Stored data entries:
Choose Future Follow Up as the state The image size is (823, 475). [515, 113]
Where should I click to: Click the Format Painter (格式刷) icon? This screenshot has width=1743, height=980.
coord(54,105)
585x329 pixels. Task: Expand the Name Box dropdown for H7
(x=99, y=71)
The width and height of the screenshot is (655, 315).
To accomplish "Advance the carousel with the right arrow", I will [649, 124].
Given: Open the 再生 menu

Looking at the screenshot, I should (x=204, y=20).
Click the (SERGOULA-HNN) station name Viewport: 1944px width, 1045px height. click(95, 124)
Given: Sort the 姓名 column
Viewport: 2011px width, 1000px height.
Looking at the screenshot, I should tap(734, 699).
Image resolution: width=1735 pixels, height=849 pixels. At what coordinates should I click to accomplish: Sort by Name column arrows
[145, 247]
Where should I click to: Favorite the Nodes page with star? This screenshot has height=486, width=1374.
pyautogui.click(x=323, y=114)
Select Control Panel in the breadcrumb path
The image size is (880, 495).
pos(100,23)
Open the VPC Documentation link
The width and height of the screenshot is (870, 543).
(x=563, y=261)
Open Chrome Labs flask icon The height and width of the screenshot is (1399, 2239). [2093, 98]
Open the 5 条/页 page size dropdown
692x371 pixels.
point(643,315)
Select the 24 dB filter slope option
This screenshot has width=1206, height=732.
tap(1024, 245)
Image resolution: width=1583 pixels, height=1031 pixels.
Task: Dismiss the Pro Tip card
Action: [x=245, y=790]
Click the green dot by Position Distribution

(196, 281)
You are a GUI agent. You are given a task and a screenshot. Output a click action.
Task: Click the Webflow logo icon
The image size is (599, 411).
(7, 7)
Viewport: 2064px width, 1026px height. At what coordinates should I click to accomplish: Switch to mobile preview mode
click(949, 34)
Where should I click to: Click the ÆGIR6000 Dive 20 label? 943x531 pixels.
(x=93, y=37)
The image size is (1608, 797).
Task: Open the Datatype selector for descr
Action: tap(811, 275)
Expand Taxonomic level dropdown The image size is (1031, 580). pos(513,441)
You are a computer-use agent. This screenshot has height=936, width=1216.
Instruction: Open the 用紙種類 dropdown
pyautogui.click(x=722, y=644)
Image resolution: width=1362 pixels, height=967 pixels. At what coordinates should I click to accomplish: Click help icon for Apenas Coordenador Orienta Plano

* Task requirements *
Report every line above that has the string "agent" in it.

* Task output *
You are a GUI agent. You are given a task and a screenshot. Output a click action.
You are a computer-use agent. This screenshot has height=936, width=1216.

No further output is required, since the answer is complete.